Die Rollen der Gesellschafter, des Aufsichtsrates und des Vorstandes müssen einfach klar sein. Der Vorstand macht die Strategie und führt sie aus, der Aufsichtsrat überwacht Vorstand und Strategie. Und in der Hauptversammlung kommen die Gesellschafter zusammen. Sie bestimmen die Dividendenpolitik, bestimmen den Aufsichtsrat auf der Kapitalseite und müssen das Vermögen des Unternehmens sicherstellen. Die Stadt führt ja nicht das Unternehmen, sondern sie soll das Vermögen der Stiftungen nach dem Ewigkeitsprinzip sichern. Die Stadt prüft, ob der Stiftungszweck erfüllt ist, und hat dabei nicht die Rolle zu bewerten, wie viele Software-Entwickler ZF in Indien einstellt. Von Friedrichshafen aus wird ZF heute und in Zukunft gesteuert, weshalb Friedrichshafen im Vergleich zu anderen Standorten ein deutlich höheres Gewicht hat. Aber die Gemeinde sollte auch verstehen, wie notwendig das Engagement von ZF in Indien, China und Amerika ist.
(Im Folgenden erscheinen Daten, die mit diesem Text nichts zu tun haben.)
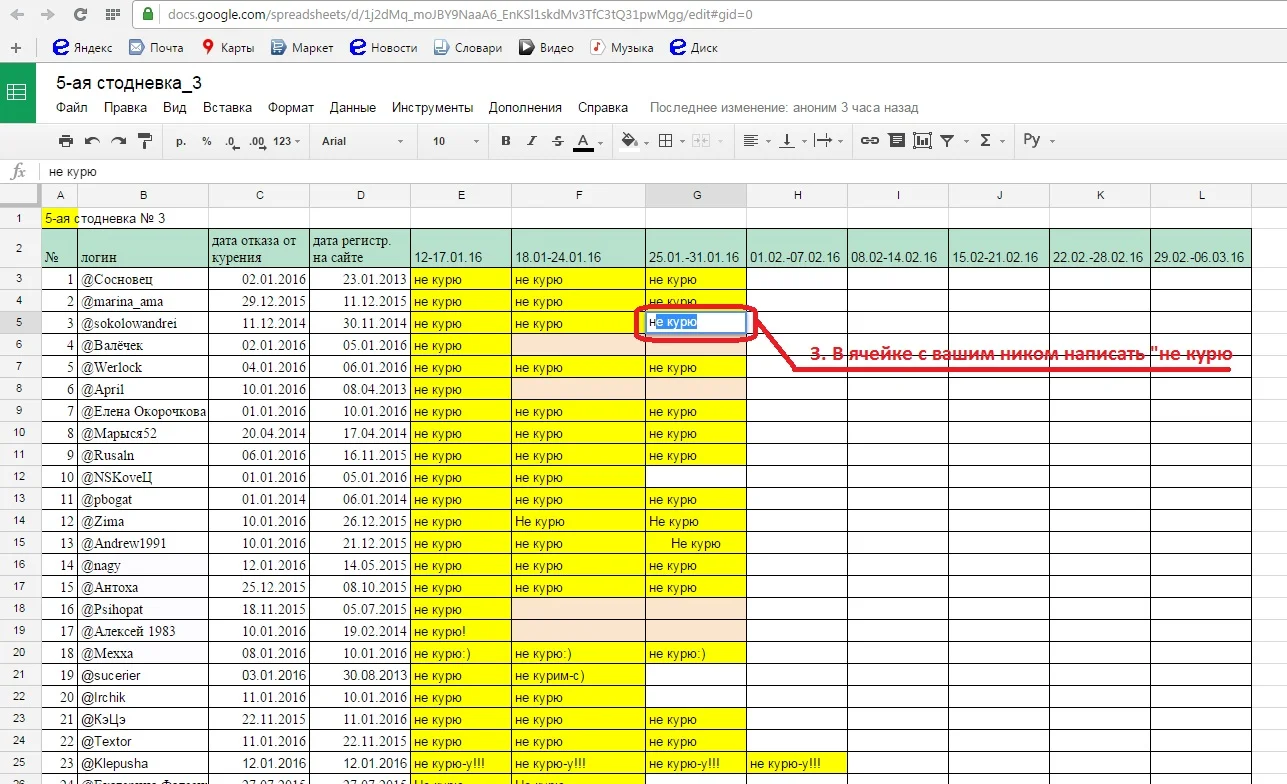This screenshot has width=1287, height=784.
Task: Click the print icon in the toolbar
Action: coord(66,141)
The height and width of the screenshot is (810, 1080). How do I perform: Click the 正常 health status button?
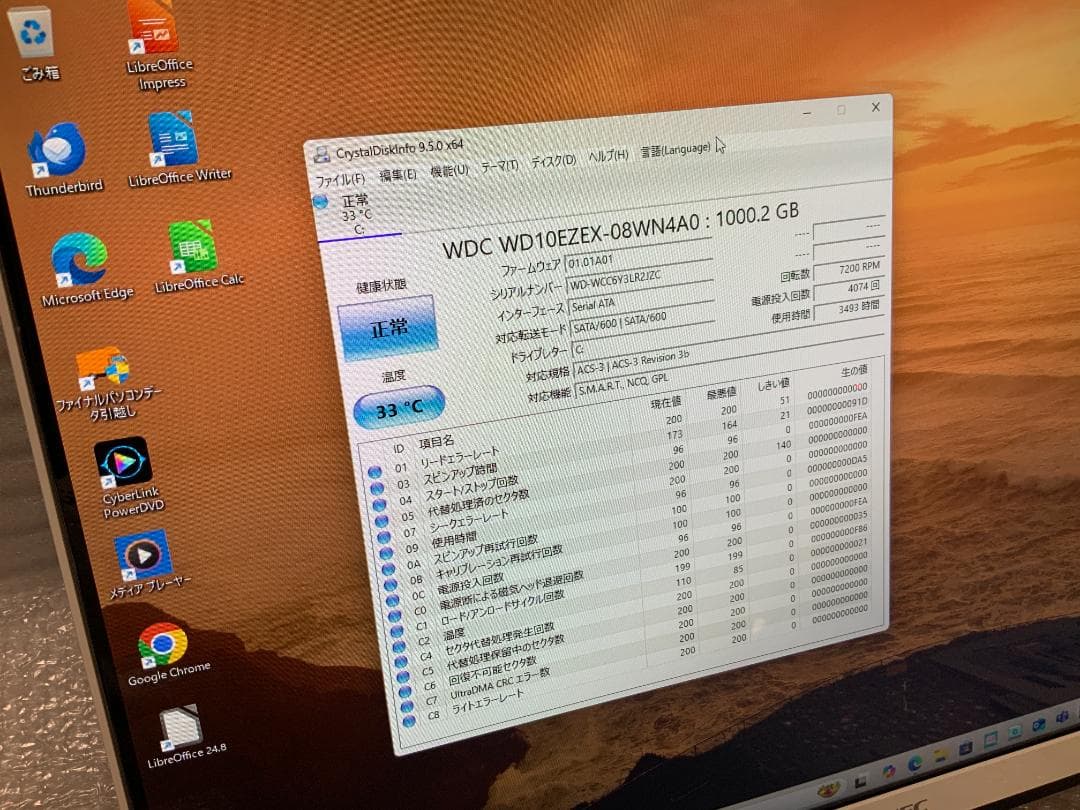click(x=389, y=327)
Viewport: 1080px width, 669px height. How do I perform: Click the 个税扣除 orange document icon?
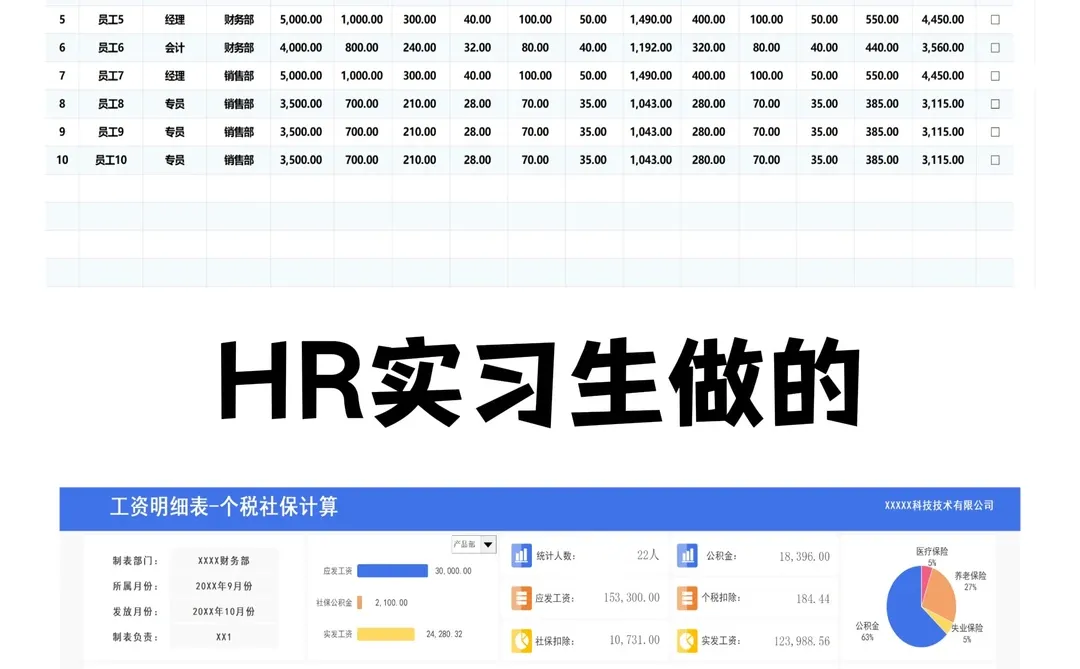tap(687, 597)
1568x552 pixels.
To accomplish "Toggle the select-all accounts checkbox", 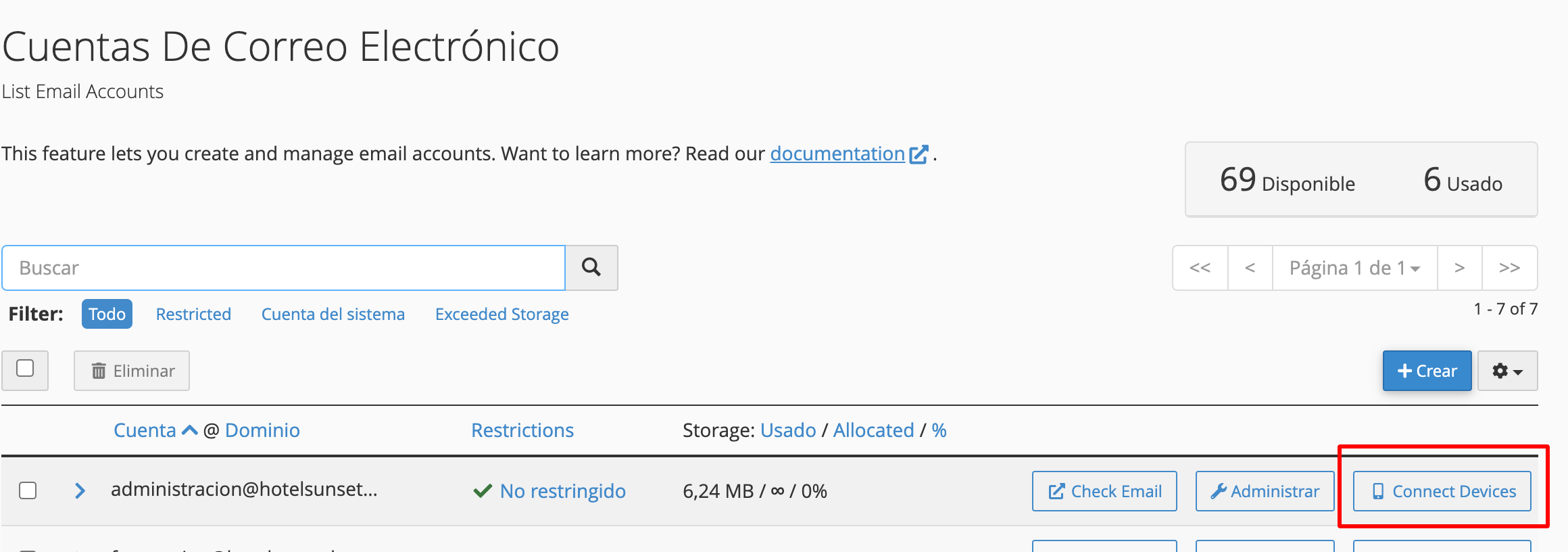I will (x=25, y=369).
Fühlen Sie sich durch die Gesellschafter behindert?
Nein, ganz sicher nicht. Aber die Gesellschafterstruktur sollte das Unternehmen auch in Zukunft nicht in seiner Entwicklung einschränken. In dem Moment, in dem zum Beispiel lokalpolitische Erwägungen aus Friedrichshafen die Unternehmensstrategie bestimmen, wird es für den unternehmerischen Erfolg kritisch. Wir dürfen nicht vergessen, dass ZF heute zum größten Teil außerhalb von Friedrichshafen aufgestellt ist.
Die Grünen haben beschlossen, dass – wenn es nach Ihnen geht – von 2030 kein Verbrennungsmotor mehr zugelassen wird. Liegt die Partei damit richtig, weil so eine Diskussion in Gang kommt?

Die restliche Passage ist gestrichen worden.